Ice Loads and Ship Response to Ice. Summer 1982/Winter 1983 Test Program

Abstract : Work toward development of local ice load criteria for icebreaking ships is presented. A bow panel of approx. 100 sq ft was instrumented to measure ice pressures by measuring compressive strains in the webs of transverse frames. The panel was divided into 60 sub-panel areas, 6 rows of 10 frames, over which uniform pressures were calculated during an impact with ice. A digital data acquisition system recorded only events over a present threshold strain. A microprocessor controlling data acquisition allowed real time data to be streamed through memory such that the recorded data were the 60 channel strain time-history from 1 sec before to 4 sec after the threshold was exceeded, sampling each channel at 32 Hz.

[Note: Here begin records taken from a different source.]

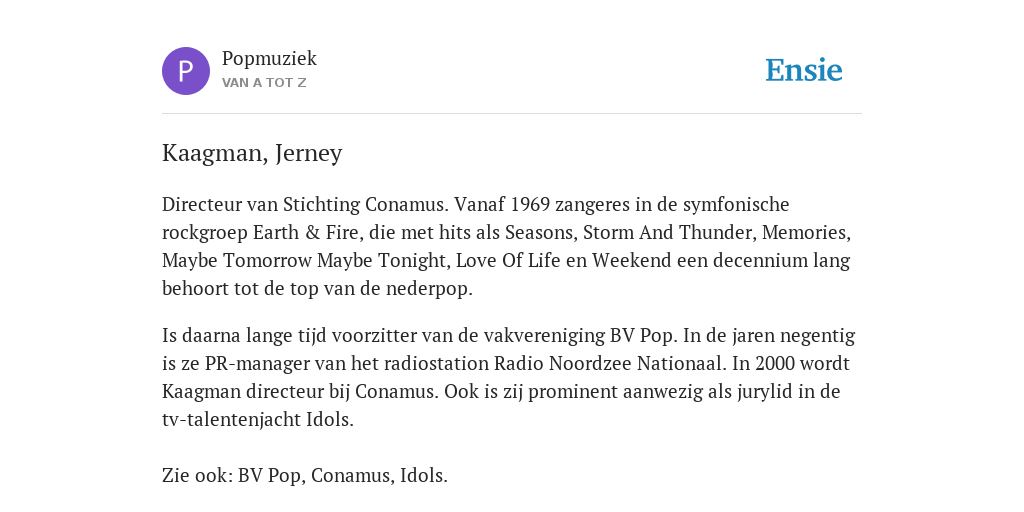Viewport: 1024px width, 512px height.
Task: Click the word tv-talentenjacht in second paragraph
Action: tap(232, 419)
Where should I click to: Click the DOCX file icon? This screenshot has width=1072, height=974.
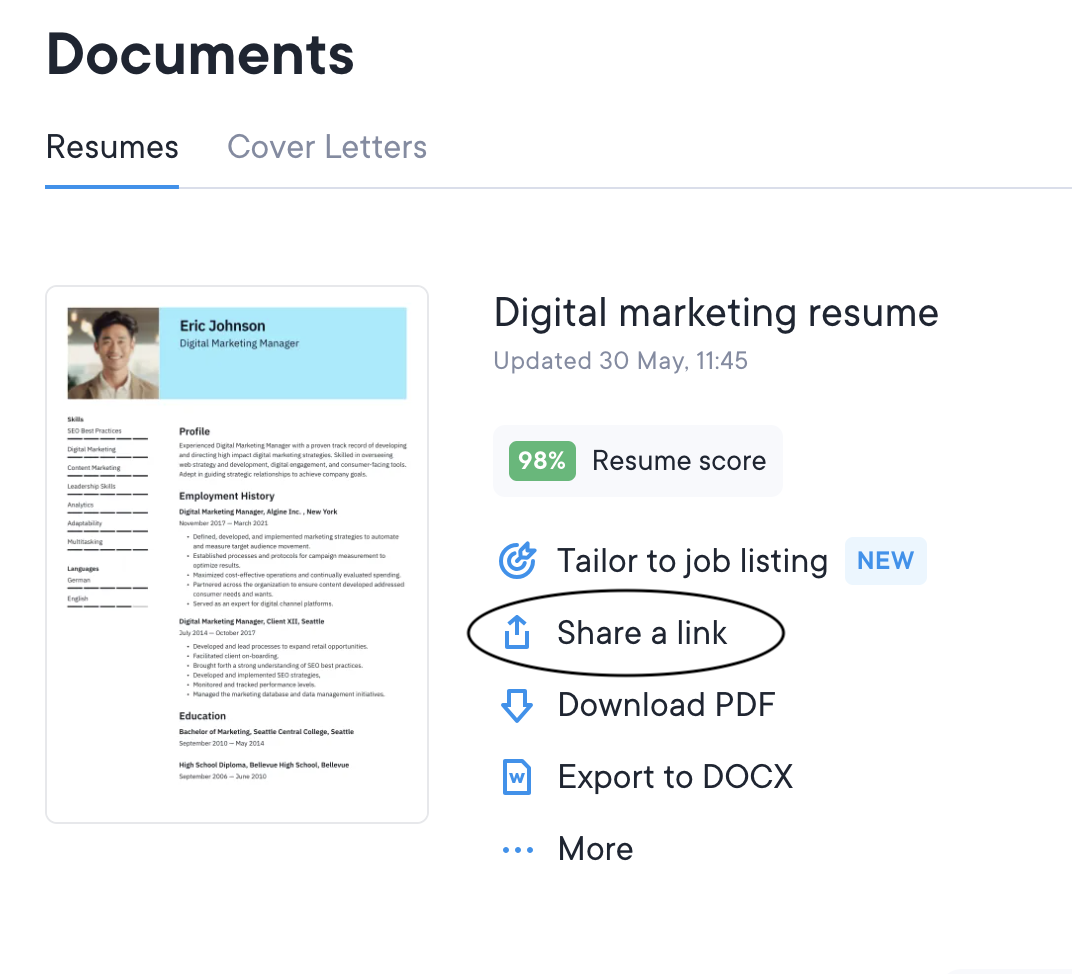516,777
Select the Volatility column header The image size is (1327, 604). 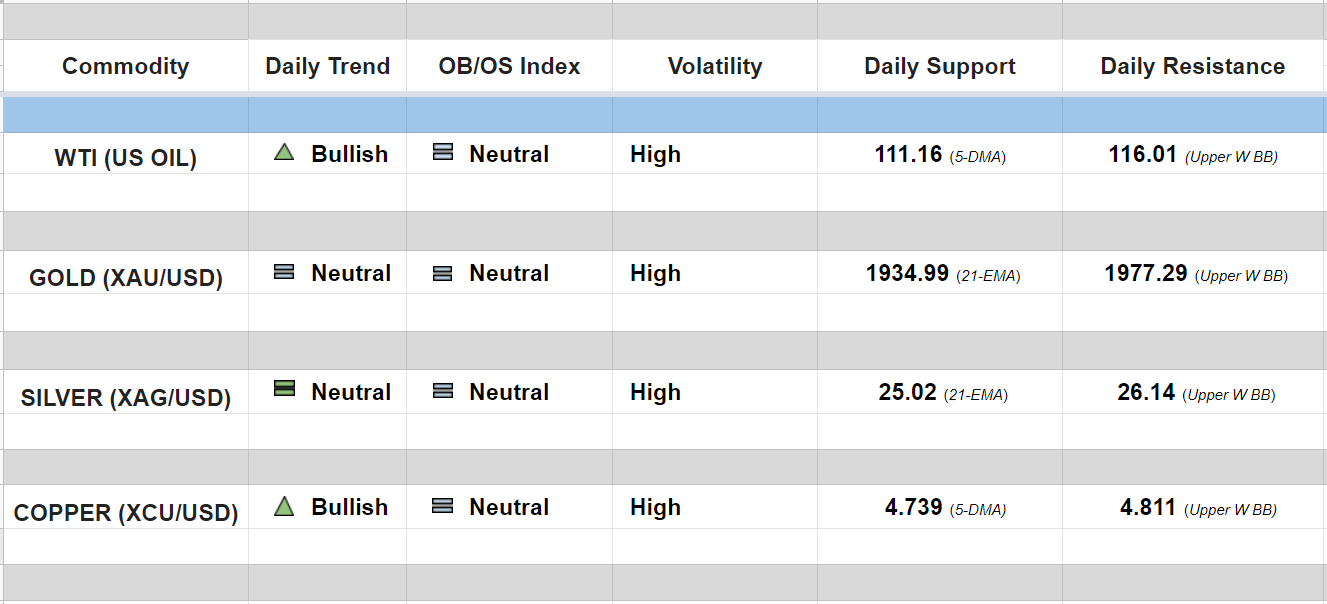(x=714, y=66)
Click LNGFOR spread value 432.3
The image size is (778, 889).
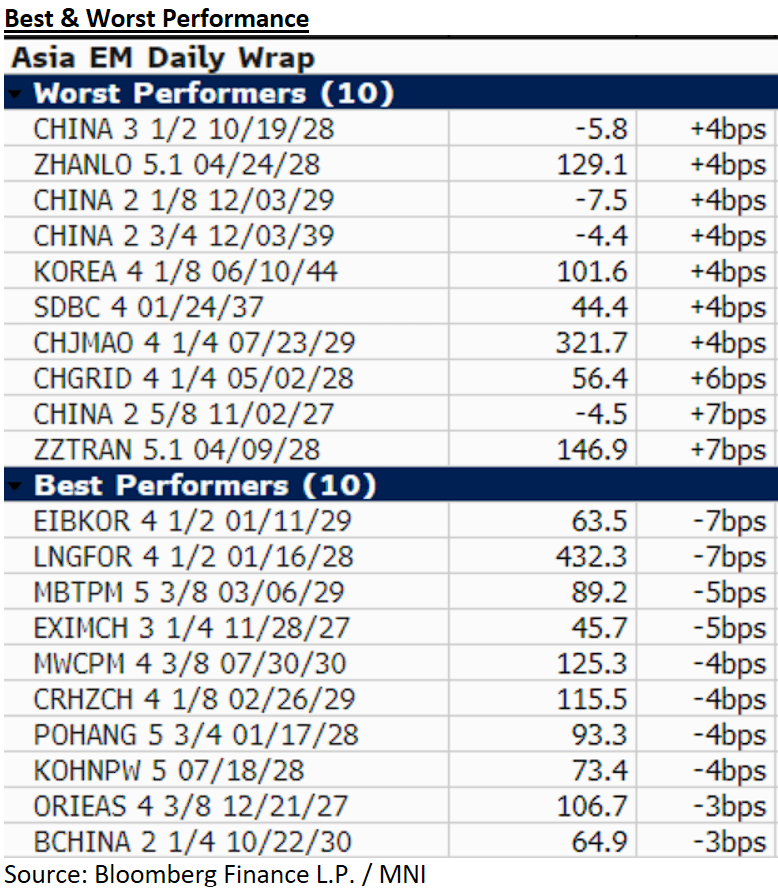(x=591, y=557)
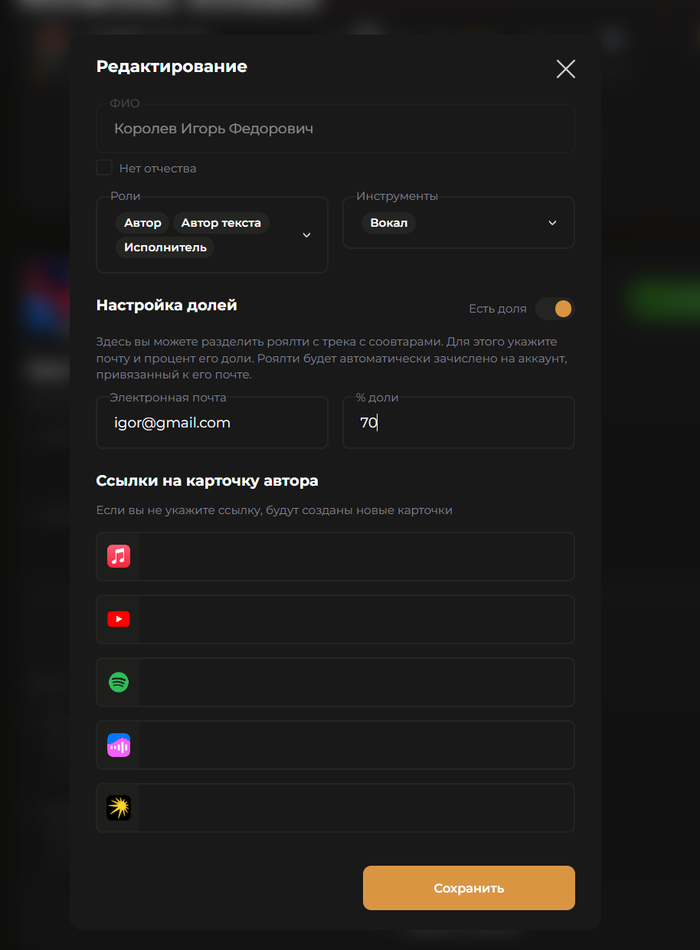700x950 pixels.
Task: Check the 'Нет отчества' checkbox
Action: 104,168
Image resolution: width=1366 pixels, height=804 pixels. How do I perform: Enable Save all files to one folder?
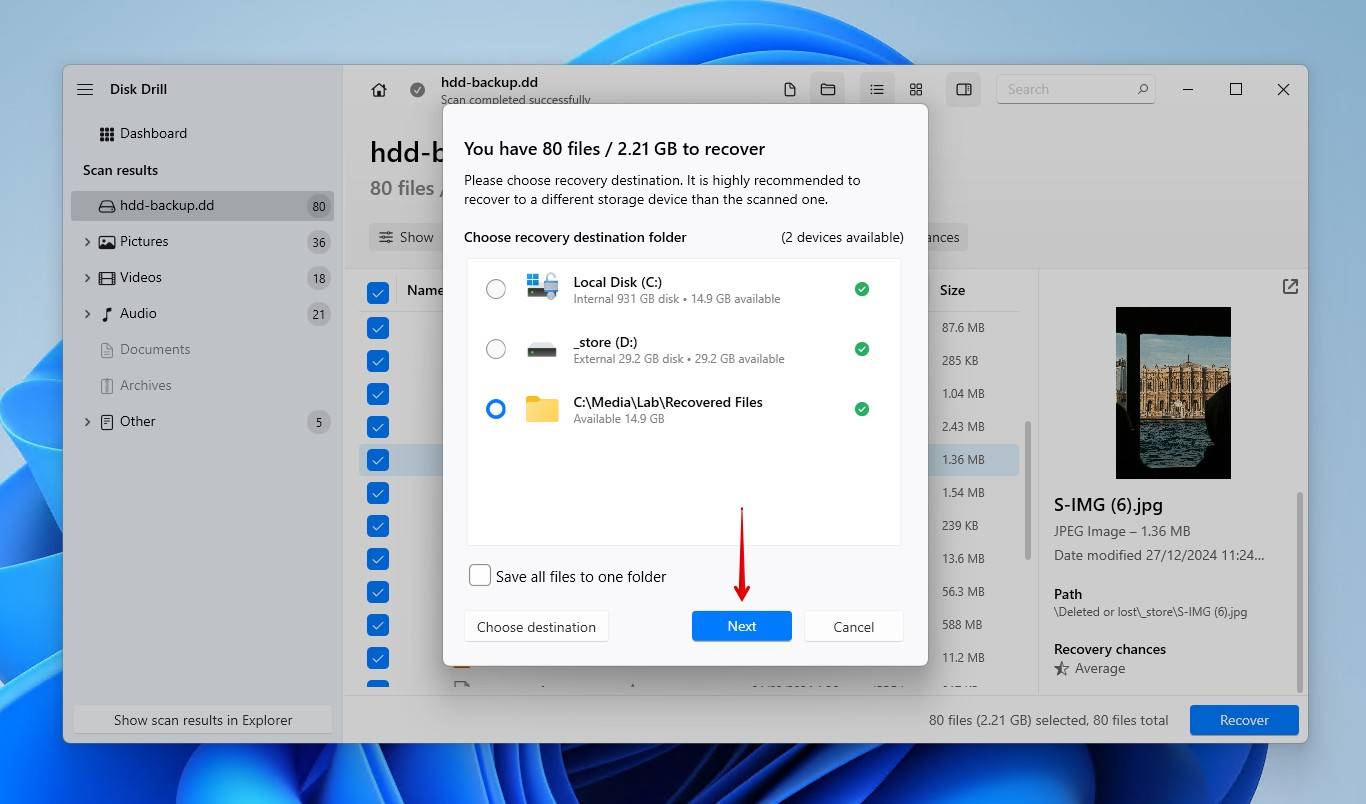click(x=480, y=576)
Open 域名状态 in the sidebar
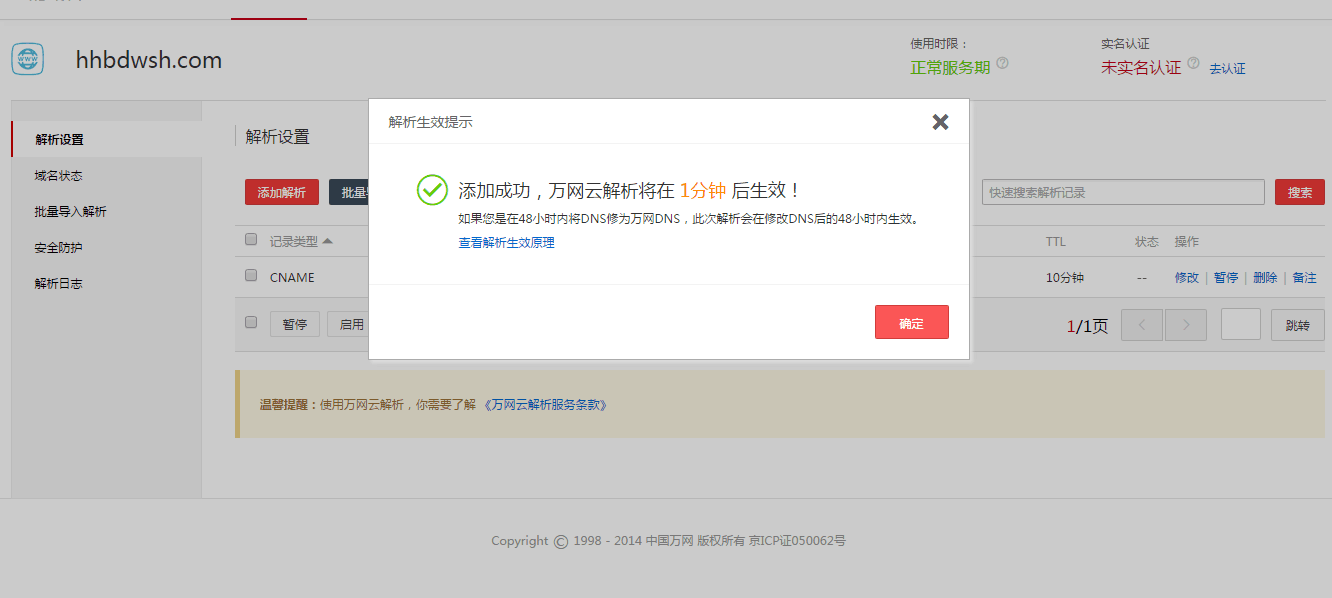The height and width of the screenshot is (598, 1332). tap(58, 176)
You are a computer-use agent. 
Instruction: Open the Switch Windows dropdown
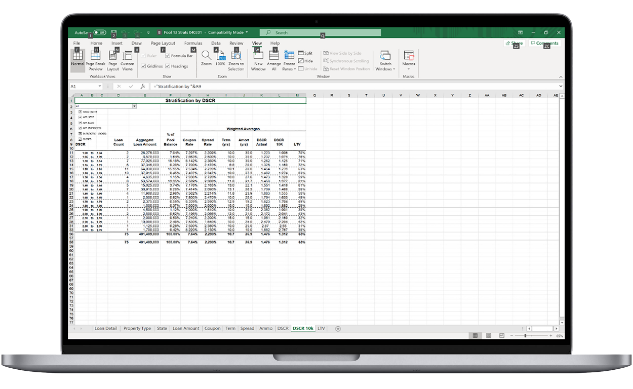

Approximately 1400 such events were recorded on two deployments, one to the Beaufort Sea in Sep-Oct 1982 recording summer multiyear ice impacts and one to the Chukchi Sea in Mar-Apr 1983 recording both first year and multiyear winter ice impacts. All strain data were converted to pressure time-histories over each of the 60 sub-panels. Finite element models of the hull structure were used to develop a data reduction matrix relating measured strains to uniform pressures. The result is a spatial and time representation of each impact. Extreme pressure area curves were developed for each event. Extreme envelopes of pressure vs. area were were developed from data for each of 5 areas; south and north Bering Sea, South and north Chukchi Sea, and Beaufort Sea. Trends in peak force and peak pressure are examined in terms of ship impact speed and ice conditions.